DATA:
______________________________

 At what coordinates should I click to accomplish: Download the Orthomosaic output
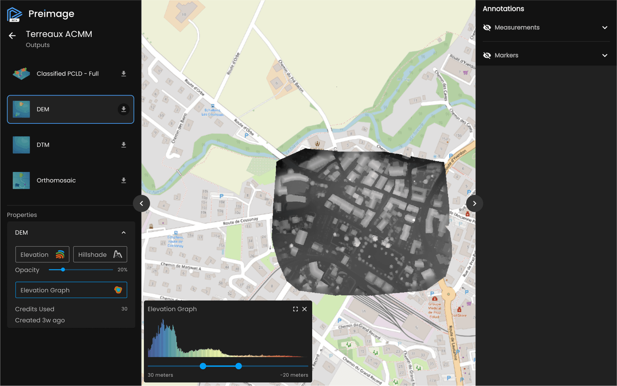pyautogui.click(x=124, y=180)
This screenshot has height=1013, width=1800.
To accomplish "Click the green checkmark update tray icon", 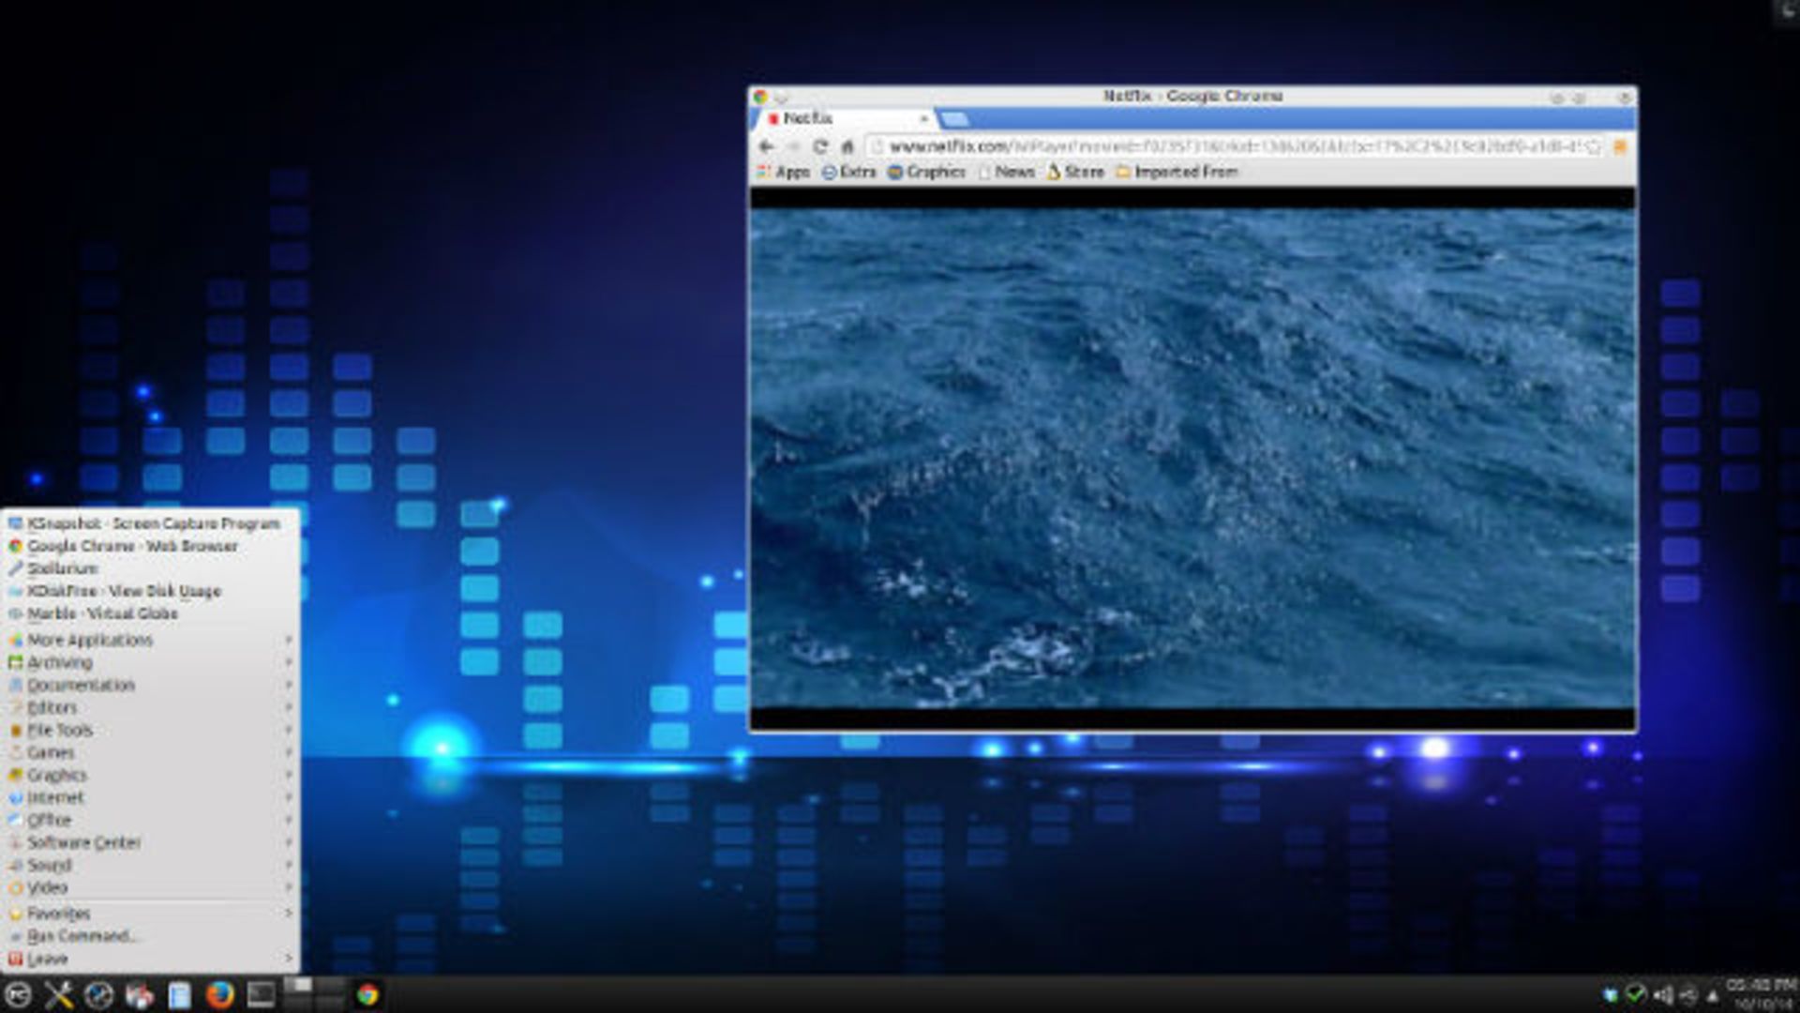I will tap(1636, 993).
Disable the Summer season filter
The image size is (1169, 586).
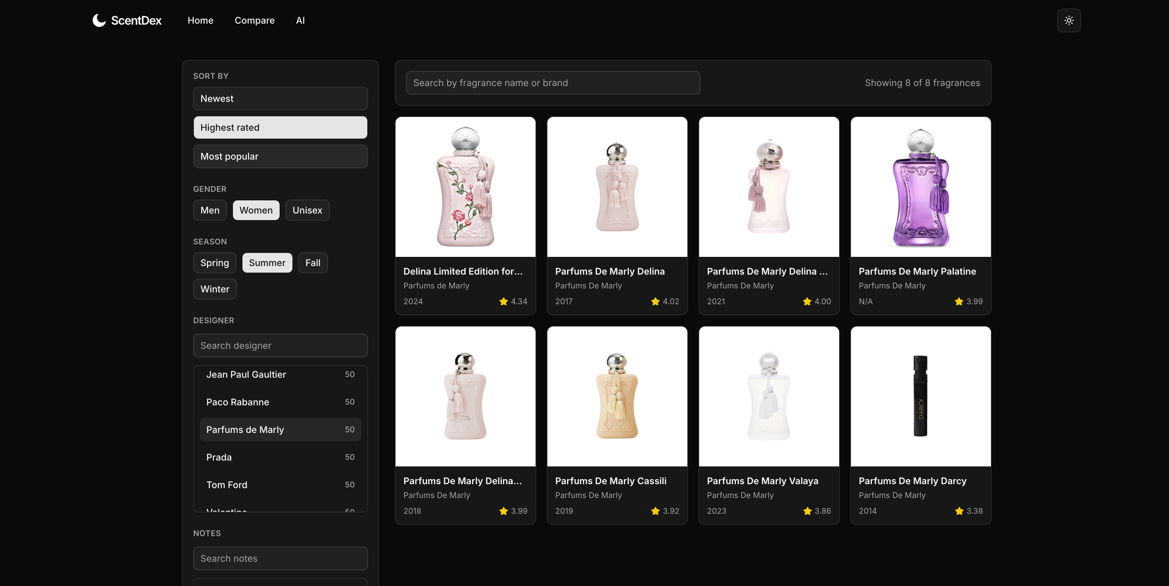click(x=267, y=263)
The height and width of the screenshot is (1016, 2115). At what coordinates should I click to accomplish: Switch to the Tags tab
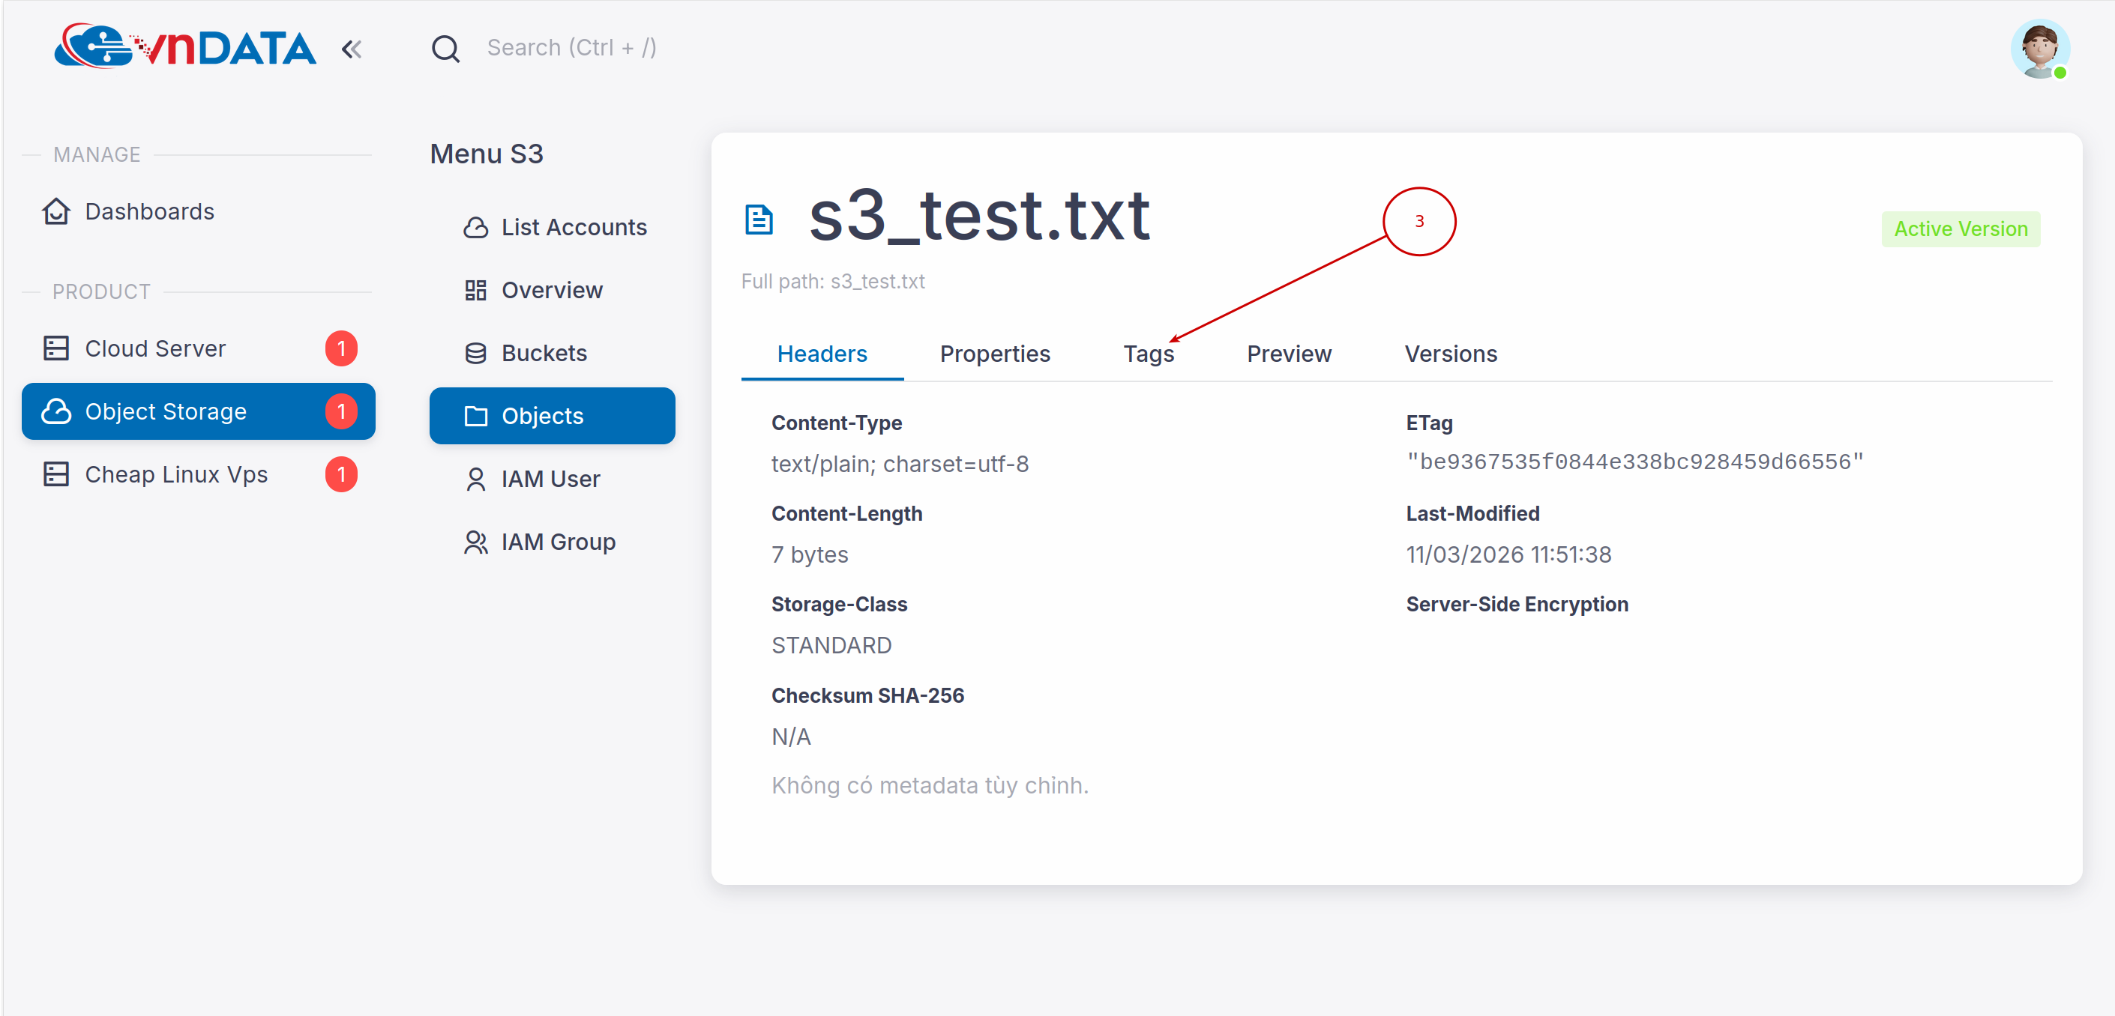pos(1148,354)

______________________________

BRIEF:
Reproduce the material above exactly, but only from the line with "Disable the Summer season filter" through its last line, leaving pictures out.

SOLUTION FOR THIS PROBLEM:
Disable the Summer season filter
The image size is (1169, 586).
click(x=267, y=263)
The height and width of the screenshot is (1016, 2115). At what coordinates should I click to accomplish: Switch to the Tags tab
pos(1148,354)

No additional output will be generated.